- **Set exercise**
Convert every line of the material below into a Markdown table with two columns, Row and Entry. Number the lines in order and leave out any blank ones.

- **Material for this exercise**
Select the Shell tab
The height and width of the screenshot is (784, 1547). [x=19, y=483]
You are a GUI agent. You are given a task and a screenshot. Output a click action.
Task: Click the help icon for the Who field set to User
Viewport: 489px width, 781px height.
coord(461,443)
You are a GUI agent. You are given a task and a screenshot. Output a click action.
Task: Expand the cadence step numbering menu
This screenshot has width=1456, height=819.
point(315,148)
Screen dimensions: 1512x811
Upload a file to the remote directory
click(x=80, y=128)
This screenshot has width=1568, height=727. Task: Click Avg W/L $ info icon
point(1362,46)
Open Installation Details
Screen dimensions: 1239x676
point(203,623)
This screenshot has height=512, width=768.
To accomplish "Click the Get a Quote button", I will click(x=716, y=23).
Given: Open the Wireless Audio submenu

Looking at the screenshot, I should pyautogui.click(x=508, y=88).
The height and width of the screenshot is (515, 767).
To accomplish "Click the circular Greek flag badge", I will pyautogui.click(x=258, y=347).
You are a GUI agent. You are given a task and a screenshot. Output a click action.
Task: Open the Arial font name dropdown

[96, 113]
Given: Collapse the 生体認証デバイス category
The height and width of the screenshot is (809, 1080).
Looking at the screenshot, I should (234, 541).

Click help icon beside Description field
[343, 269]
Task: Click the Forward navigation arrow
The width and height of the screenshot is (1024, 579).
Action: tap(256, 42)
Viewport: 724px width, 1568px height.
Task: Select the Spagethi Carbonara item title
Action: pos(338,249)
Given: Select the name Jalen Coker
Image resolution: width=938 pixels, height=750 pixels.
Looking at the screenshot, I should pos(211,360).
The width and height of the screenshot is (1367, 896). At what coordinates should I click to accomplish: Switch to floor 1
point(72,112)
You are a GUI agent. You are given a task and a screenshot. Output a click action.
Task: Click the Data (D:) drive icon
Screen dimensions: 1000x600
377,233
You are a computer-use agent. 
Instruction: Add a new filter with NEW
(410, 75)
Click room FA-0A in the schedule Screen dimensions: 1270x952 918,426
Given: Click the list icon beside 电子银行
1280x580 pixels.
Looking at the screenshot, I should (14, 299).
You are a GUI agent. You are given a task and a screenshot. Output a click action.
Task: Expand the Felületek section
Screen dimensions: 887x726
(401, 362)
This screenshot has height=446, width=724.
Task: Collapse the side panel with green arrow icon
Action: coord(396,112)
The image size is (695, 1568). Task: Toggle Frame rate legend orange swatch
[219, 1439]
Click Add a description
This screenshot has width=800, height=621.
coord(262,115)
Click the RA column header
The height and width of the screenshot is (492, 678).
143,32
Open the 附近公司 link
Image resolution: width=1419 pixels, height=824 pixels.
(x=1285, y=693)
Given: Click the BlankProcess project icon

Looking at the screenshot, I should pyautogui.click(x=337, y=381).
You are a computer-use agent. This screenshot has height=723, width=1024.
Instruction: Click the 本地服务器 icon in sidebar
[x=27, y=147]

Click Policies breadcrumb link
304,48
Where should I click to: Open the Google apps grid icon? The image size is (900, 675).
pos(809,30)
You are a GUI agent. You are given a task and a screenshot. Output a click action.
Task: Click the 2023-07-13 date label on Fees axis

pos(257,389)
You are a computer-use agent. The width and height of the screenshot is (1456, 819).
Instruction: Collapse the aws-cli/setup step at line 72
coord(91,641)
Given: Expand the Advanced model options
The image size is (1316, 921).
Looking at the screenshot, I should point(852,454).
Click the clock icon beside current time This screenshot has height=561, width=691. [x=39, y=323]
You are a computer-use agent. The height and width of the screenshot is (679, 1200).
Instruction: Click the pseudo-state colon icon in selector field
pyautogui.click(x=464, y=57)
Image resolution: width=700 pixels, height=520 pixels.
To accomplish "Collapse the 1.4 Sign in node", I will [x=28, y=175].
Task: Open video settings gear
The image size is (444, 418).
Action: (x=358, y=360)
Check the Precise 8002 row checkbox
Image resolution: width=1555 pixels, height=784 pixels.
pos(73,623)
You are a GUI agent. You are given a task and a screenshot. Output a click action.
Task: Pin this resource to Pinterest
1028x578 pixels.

- **Result of the exercise**
| Row | Entry |
|---|---|
| 1 | Select the Shell tab |
| 2 | The height and width of the screenshot is (784, 1547). [x=19, y=483] |
| 3 | You are a GUI agent. You are given a task and a screenshot. Output a click action. |
| 4 | Task: Click the help icon for the Who field set to User |
| 5 | Viewport: 489px width, 781px height. |
| 6 | coord(461,443) |
| 7 | You are a GUI agent. You are given a task and a screenshot. Output a click action. |
| 8 | Task: Expand the cadence step numbering menu |
| 9 | This screenshot has width=1456, height=819. |
| 10 | point(315,148) |
| 11 | Screen dimensions: 1512x811 |
| 12 | Upload a file to the remote directory |
| 13 | click(x=80, y=128) |
| 14 | This screenshot has width=1568, height=727. Task: Click Avg W/L $ info icon |
| 15 | point(1362,46) |
| 16 | Open Installation Details |
| 17 | Screen dimensions: 1239x676 |
| 18 | point(203,623) |
| 19 | This screenshot has height=512, width=768. |
| 20 | To accomplish "Click the Get a Quote button", I will click(x=716, y=23). |
| 21 | Given: Open the Wireless Audio submenu |
| 22 | Looking at the screenshot, I should pyautogui.click(x=508, y=88). |
| 23 | The height and width of the screenshot is (515, 767). |
| 24 | To accomplish "Click the circular Greek flag badge", I will pyautogui.click(x=258, y=347). |
| 25 | You are a GUI agent. You are given a task and a screenshot. Output a click action. |
| 26 | Task: Open the Arial font name dropdown |
| 27 | [96, 113] |
| 28 | Given: Collapse the 生体認証デバイス category |
| 29 | The height and width of the screenshot is (809, 1080). |
| 30 | Looking at the screenshot, I should (234, 541). |
| 31 | Click help icon beside Description field |
| 32 | [343, 269] |
| 33 | Task: Click the Forward navigation arrow |
| 34 | The width and height of the screenshot is (1024, 579). |
| 35 | Action: tap(256, 42) |
| 36 | Viewport: 724px width, 1568px height. |
| 37 | Task: Select the Spagethi Carbonara item title |
| 38 | Action: pos(338,249) |
| 39 | Given: Select the name Jalen Coker |
| 40 | Image resolution: width=938 pixels, height=750 pixels. |
| 41 | Looking at the screenshot, I should pos(211,360). |
| 42 | The width and height of the screenshot is (1367, 896). At what coordinates should I click to accomplish: Switch to floor 1 |
| 43 | point(72,112) |
| 44 | You are a GUI agent. You are given a task and a screenshot. Output a click action. |
| 45 | Task: Click the Data (D:) drive icon |
| 46 | Screen dimensions: 1000x600 |
| 47 | 377,233 |
| 48 | You are a computer-use agent.  |
| 49 | Instruction: Add a new filter with NEW |
| 50 | (410, 75) |
| 51 | Click room FA-0A in the schedule Screen dimensions: 1270x952 918,426 |
| 52 | Given: Click the list icon beside 电子银行 |
| 53 | 1280x580 pixels. |
| 54 | Looking at the screenshot, I should (14, 299). |
| 55 | You are a GUI agent. You are given a task and a screenshot. Output a click action. |
| 56 | Task: Expand the Felületek section |
| 57 | Screen dimensions: 887x726 |
| 58 | (401, 362) |
| 59 | This screenshot has height=446, width=724. |
| 60 | Task: Collapse the side panel with green arrow icon |
| 61 | Action: coord(396,112) |
| 62 | The image size is (695, 1568). Task: Toggle Frame rate legend orange swatch |
| 63 | [219, 1439] |
| 64 | Click Add a description |
| 65 | This screenshot has width=800, height=621. |
| 66 | coord(262,115) |
| 67 | Click the RA column header |
| 68 | The height and width of the screenshot is (492, 678). |
| 69 | 143,32 |
| 70 | Open the 附近公司 link |
| 71 | Image resolution: width=1419 pixels, height=824 pixels. |
| 72 | (x=1285, y=693) |
| 73 | Given: Click the BlankProcess project icon |
| 74 | Looking at the screenshot, I should pyautogui.click(x=337, y=381). |
| 75 | You are a computer-use agent. This screenshot has height=723, width=1024. |
| 76 | Instruction: Click the 本地服务器 icon in sidebar |
| 77 | [x=27, y=147] |
| 78 | Click Policies breadcrumb link |
| 79 | 304,48 |
| 80 | Where should I click to: Open the Google apps grid icon? The image size is (900, 675). |
| 81 | pos(809,30) |
| 82 | You are a GUI agent. You are given a task and a screenshot. Output a click action. |
| 83 | Task: Click the 2023-07-13 date label on Fees axis |
| 84 | pos(257,389) |
| 85 | You are a computer-use agent. The width and height of the screenshot is (1456, 819). |
| 86 | Instruction: Collapse the aws-cli/setup step at line 72 |
| 87 | coord(91,641) |
| 88 | Given: Expand the Advanced model options |
| 89 | The image size is (1316, 921). |
| 90 | Looking at the screenshot, I should point(852,454). |
| 91 | Click the clock icon beside current time This screenshot has height=561, width=691. [x=39, y=323] |
| 92 | You are a computer-use agent. The height and width of the screenshot is (679, 1200). |
| 93 | Instruction: Click the pseudo-state colon icon in selector field |
| 94 | pyautogui.click(x=464, y=57) |
| 95 | Image resolution: width=700 pixels, height=520 pixels. |
| 96 | To accomplish "Collapse the 1.4 Sign in node", I will [x=28, y=175]. |
| 97 | Task: Open video settings gear |
| 98 | The image size is (444, 418). |
| 99 | Action: (x=358, y=360) |
| 100 | Check the Precise 8002 row checkbox |
| 101 | Image resolution: width=1555 pixels, height=784 pixels. |
| 102 | pos(73,623) |
| 103 | You are a GUI agent. You are given a task and a screenshot. Output a click action. |
| 104 | Task: Pin this resource to Pinterest |
| 105 | 1028x578 pixels. |